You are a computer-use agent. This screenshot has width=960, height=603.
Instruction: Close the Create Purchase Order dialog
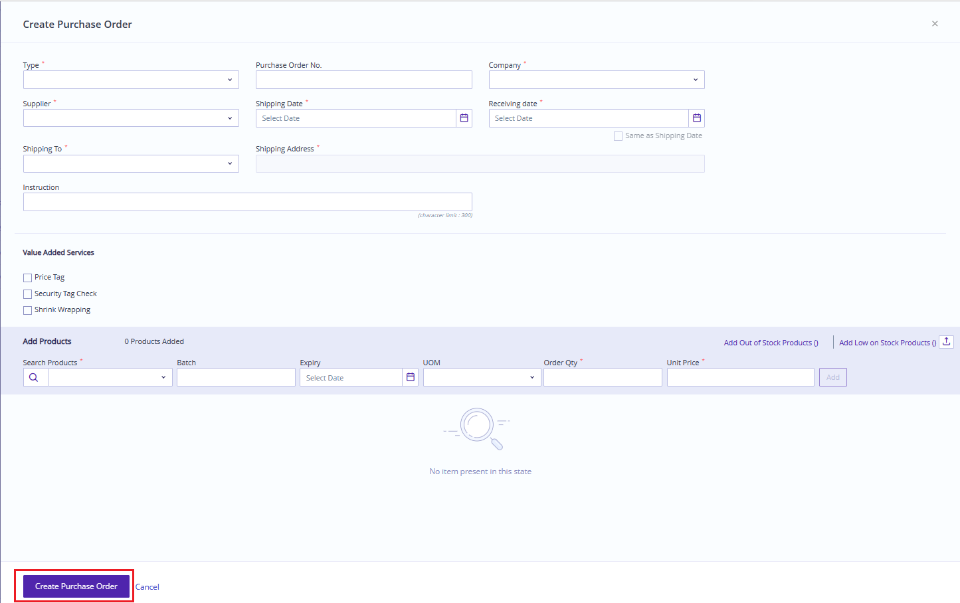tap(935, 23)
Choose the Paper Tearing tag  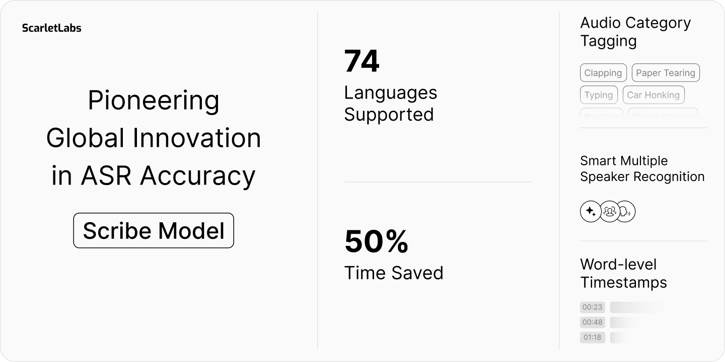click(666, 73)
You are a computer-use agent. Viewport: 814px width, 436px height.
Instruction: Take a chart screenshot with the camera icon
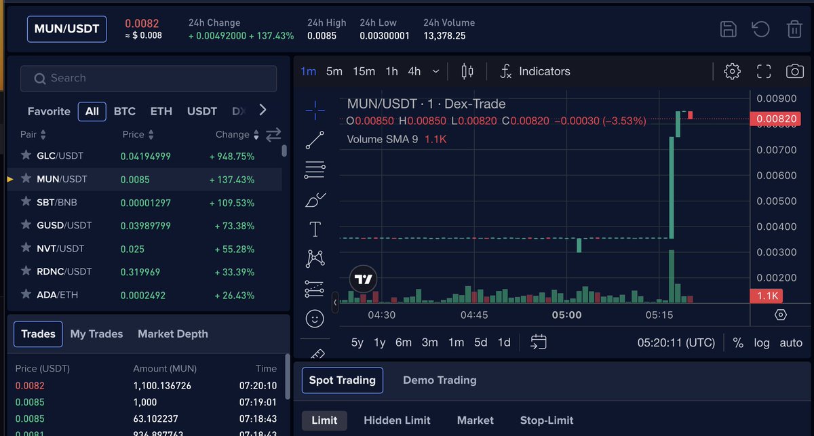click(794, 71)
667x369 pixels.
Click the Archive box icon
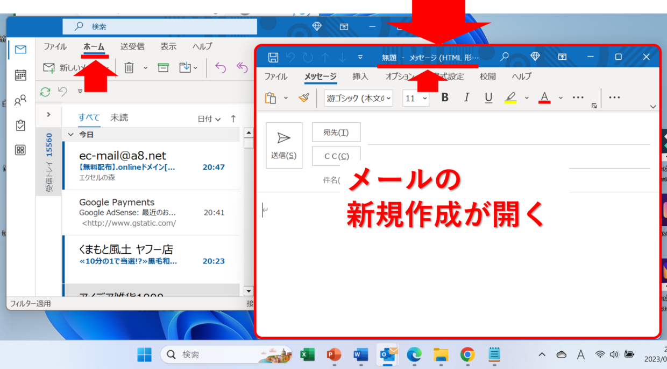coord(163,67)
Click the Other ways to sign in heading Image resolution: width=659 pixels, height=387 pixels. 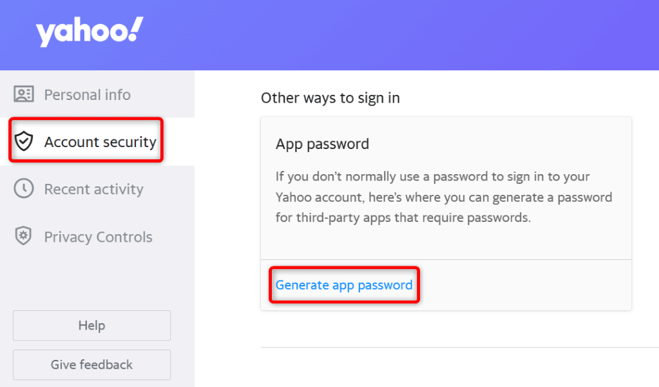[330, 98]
************
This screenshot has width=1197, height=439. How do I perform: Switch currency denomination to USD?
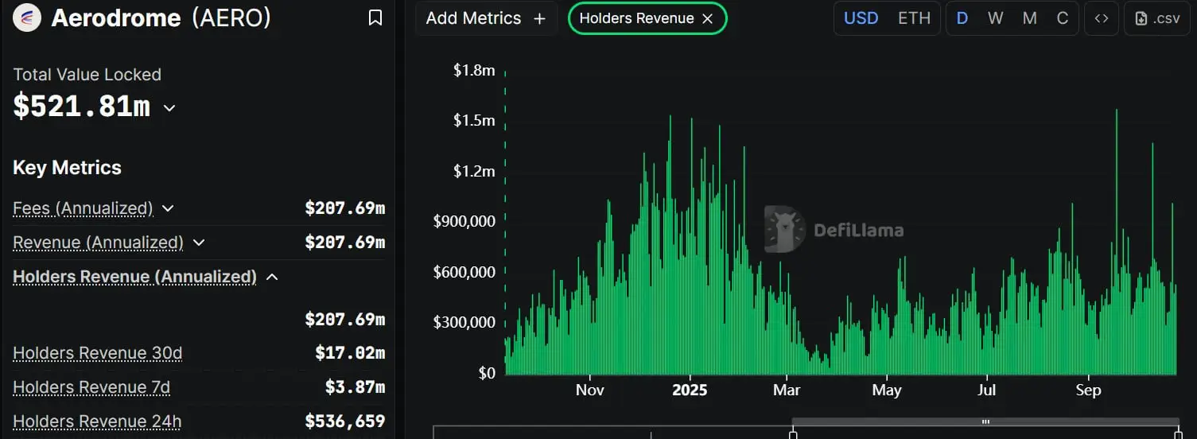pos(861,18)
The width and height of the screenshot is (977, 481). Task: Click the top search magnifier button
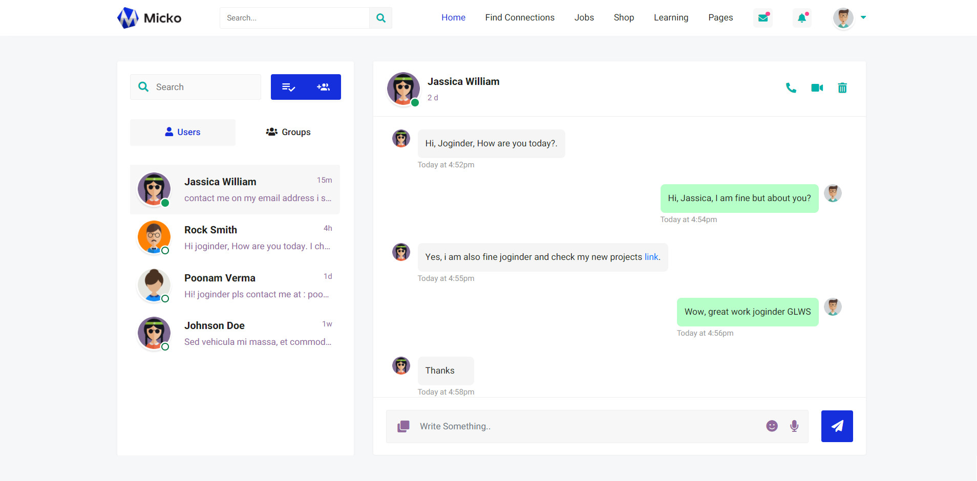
************
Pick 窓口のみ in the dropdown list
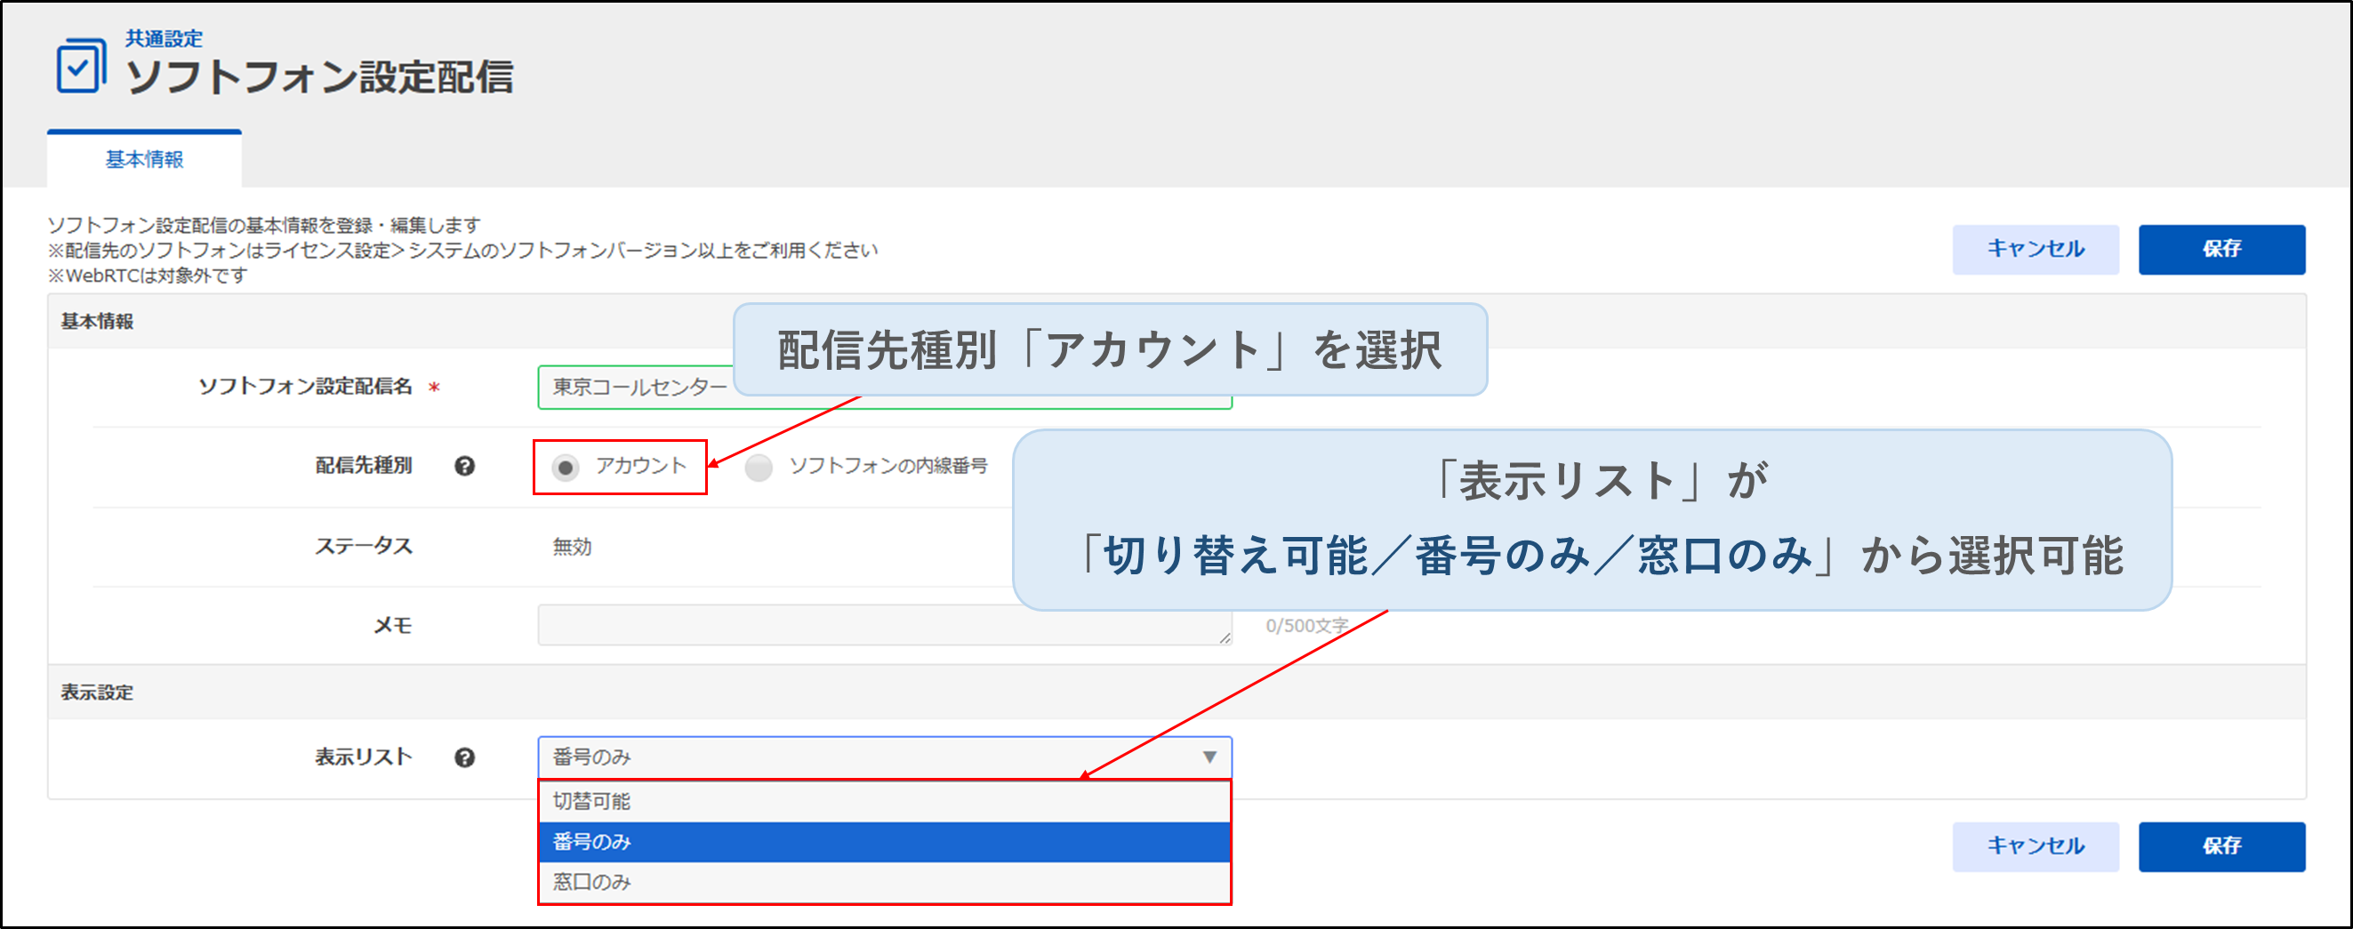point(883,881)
************
*TASK INSTRUCTIONS*: Report only how many lines of the listing hold the word "computer".

*TASK RESULT*: 2